City seeks input on riverfront development
Bike trails and boathouses, office buildings and residences are elbowing their way onto Pittsburgh’s once heavily industrialized riverfronts, and the city has drafted new zoning rules aimed at better managing the rapidly changing riparian scene.
The city’s planning department will hold three open houses this week to take public comments about a draft land use zoning plan for 35 miles of riverfront along the Allegheny, Monongahela and Ohio rivers and touching 19 city neighborhoods.
The first meeting is scheduled from 6 to 8 p.m. Tuesday at 517 27th St., in the SouthSide Works, with a planning department presentation at 6:30 p.m.
“We want to make sure to give citizens an opportunity to take a look at our draft zoning language and make suggestions that will improve it,” said Andrea Lavin Kossis, the planning department’s riverfront development coordinator.
Ms. Kossis said comments from the meetings will be used to refine a final draft zoning document for formal public comment in January, followed by a city Planning Commission review in February. The final zoning changes would be subject to City Council review and approval.

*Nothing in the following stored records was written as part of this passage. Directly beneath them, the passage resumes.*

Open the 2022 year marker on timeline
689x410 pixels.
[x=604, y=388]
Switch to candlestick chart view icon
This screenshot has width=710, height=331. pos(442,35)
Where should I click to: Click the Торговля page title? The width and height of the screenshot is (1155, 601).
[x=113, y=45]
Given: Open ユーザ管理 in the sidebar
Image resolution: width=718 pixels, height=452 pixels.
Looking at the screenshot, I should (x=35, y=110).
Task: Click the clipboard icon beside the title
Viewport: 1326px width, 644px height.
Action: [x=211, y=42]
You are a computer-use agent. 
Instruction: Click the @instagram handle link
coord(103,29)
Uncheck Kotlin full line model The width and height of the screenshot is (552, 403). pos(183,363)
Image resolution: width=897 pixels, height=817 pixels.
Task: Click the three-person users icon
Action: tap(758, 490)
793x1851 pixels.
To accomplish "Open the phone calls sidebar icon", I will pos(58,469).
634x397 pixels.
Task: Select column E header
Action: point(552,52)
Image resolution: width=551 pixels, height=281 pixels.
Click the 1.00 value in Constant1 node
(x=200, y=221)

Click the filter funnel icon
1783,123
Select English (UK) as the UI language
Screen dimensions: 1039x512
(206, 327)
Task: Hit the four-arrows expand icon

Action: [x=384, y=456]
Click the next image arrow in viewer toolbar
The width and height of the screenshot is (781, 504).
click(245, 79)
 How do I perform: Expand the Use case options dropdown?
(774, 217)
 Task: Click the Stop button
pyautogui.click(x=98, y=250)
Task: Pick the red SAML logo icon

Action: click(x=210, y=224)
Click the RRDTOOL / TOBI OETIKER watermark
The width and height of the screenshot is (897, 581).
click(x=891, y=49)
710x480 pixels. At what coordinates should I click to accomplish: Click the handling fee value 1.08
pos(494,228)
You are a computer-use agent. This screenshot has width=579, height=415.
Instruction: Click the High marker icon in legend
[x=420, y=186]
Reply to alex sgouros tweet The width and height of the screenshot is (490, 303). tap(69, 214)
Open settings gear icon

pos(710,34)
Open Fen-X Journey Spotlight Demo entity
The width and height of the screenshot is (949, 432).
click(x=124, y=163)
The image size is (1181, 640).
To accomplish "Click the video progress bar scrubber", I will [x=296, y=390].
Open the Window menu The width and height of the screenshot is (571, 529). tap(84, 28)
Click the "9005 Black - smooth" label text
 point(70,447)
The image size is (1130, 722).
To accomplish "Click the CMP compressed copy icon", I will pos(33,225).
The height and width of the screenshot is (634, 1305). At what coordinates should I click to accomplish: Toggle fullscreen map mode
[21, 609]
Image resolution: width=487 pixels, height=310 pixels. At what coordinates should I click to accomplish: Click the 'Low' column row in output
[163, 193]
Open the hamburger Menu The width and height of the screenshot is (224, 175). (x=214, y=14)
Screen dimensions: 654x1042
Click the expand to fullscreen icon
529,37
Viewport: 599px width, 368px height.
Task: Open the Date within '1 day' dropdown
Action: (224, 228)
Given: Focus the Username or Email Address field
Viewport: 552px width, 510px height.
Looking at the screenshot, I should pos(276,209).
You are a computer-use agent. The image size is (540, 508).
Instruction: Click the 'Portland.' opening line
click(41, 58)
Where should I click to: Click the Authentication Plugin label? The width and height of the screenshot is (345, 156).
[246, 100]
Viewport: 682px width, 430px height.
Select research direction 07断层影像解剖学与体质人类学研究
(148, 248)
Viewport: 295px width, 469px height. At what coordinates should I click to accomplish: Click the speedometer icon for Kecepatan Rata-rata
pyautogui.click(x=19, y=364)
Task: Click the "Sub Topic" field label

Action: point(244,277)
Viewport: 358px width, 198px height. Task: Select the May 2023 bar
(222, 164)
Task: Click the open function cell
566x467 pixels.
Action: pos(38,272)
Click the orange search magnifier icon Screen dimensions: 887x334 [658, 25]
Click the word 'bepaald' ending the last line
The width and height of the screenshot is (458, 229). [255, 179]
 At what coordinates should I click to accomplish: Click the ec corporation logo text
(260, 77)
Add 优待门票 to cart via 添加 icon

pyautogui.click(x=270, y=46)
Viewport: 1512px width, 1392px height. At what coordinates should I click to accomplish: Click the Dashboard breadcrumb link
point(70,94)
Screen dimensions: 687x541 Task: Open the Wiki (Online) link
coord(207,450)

“There’s a ton of industrial zoning, and while we can make some work using the variance process, we want to craft new zoning that’s responsive to the new uses,” Ms. Kossis said.
The new zoning rules are also needed, Ms. Kossis said, to balance new and existing land uses with city goals of increased riverfront access and open space, trail systems, and environmental quality.
“The new zoning recognizes the unique ecological challenges of our riverfronts and that the rivers are defining public assets,” she said. “But we are not treating all 35 miles of riverfront the same. We understand that different areas have different character and uses now, even if their histories are similar.”
The second open house is an all-day affair, from 9 a.m. to 4 p.m., Wednesday at 805 Liberty Ave., Downtown, with planning office presentations at 10 a.m., 12:30 p.m. and 2:30 p.m.
The third is from 6 to 8 p.m. Thursday at the Carnegie Science Center on the North Shore, with a planning department presentation at 6:30 p.m.
The same presentations on the draft zoning plan will be provided at each open house. Ms. Kossis said about 150 people have signed up to attend the open houses, although advance registration is not required.